A 3ª Vara Criminal de João Pessoa absolveu o pastor Péricles Cardoso de Melo e a esposa dele, Vânia Francisca de Macedo Melo, da acusação de estelionato continuado que envolvia prejuízos estimados em cerca de R$ 3 milhões a fiéis de uma igreja na capital paraibana.
Na sentença, a juíza Ana Christina Soares Penazzi Coelho concluiu que não houve provas suficientes de que o líder religioso agiu com intenção de enganar as vítimas desde o início dos pedidos de empréstimos, uso de cartões de crédito e transferências bancárias.

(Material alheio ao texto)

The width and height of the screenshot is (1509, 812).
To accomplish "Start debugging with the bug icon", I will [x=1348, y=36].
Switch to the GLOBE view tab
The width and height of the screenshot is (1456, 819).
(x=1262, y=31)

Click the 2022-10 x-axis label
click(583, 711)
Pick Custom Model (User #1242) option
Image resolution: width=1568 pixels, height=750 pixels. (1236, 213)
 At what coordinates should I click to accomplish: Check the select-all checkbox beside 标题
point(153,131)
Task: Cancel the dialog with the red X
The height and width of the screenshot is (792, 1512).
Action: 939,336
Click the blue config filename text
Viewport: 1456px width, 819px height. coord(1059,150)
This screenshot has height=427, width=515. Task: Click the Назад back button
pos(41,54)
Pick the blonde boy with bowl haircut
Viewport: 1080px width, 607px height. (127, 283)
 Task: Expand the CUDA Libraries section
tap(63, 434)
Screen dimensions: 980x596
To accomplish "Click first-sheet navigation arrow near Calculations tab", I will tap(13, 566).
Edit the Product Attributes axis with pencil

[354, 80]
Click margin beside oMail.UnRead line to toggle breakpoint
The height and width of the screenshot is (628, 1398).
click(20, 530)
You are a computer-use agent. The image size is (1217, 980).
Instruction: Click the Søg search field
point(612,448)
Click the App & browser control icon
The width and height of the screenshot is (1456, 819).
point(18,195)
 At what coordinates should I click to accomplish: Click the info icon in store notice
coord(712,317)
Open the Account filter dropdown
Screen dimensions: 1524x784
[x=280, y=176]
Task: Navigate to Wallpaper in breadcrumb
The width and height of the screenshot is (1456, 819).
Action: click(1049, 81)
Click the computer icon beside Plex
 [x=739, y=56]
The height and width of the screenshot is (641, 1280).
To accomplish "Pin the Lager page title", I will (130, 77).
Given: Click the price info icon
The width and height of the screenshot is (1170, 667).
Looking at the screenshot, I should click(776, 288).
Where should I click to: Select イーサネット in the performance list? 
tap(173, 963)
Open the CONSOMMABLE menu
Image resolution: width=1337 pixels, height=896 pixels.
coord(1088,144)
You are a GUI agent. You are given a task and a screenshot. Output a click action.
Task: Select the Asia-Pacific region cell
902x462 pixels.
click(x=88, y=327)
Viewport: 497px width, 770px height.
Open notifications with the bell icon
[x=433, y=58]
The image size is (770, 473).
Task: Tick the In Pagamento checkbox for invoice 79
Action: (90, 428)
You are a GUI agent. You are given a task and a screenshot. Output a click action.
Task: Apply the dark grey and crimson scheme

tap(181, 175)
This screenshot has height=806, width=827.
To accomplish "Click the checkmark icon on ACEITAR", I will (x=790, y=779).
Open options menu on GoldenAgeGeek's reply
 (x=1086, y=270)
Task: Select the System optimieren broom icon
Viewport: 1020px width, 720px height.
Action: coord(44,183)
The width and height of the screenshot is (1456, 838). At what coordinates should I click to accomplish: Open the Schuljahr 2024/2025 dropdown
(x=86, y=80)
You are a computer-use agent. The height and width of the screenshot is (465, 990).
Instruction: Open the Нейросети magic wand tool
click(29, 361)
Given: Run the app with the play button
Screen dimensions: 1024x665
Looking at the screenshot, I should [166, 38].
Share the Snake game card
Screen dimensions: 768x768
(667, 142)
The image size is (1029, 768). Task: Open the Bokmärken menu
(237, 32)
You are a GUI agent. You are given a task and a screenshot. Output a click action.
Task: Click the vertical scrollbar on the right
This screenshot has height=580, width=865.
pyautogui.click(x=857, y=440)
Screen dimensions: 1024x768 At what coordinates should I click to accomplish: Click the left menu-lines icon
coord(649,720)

Apesar do reconhecimento de que dezenas de integrantes da igreja repassaram valores e sofreram perdas significativas, a magistrada destacou a ausência de dolo antecedente — elemento indispensável para configurar o crime de estelionato. Segundo a decisão, o simples descumprimento de uma promessa de pagamento não caracteriza fraude se não houver demonstração de que a negociação foi usada, desde o princípio, para lesar a vítima.
O histórico de quitação de algumas dívidas por parte do pastor foi apontado como fator que enfraqueceu a tese de plano fraudulento. A Justiça também ressaltou não haver indícios de enriquecimento pessoal do religioso, pois parte considerável dos recursos teria sido aplicada em reformas e melhorias na própria igreja.
No caso de Vânia Francisca, a absolvição ocorreu por falta de provas de participação direta nas solicitações de dinheiro ou cartões. Testemunhas afirmaram que as negociações eram conduzidas exclusivamente por Péricles.
A investigação começou após relatos de membros da Assembleia de Deus em Mangabeira. Mais de 30 pessoas foram ouvidas durante o inquérito, que apurou operações de empréstimos, compras com cartões de crédito e transferências bancárias que resultaram em dívidas elevadas com juros. O pastor chegou a ser preso preventivamente em novembro de 2023, mas a prisão foi revogada e ele passou a responder em liberdade.
A decisão criminal não elimina as dívidas relatadas pelos fiéis; apenas conclui que não ficou comprovada a intenção criminosa necessária para condenação por estelionato. A sentença ainda é passível de recurso.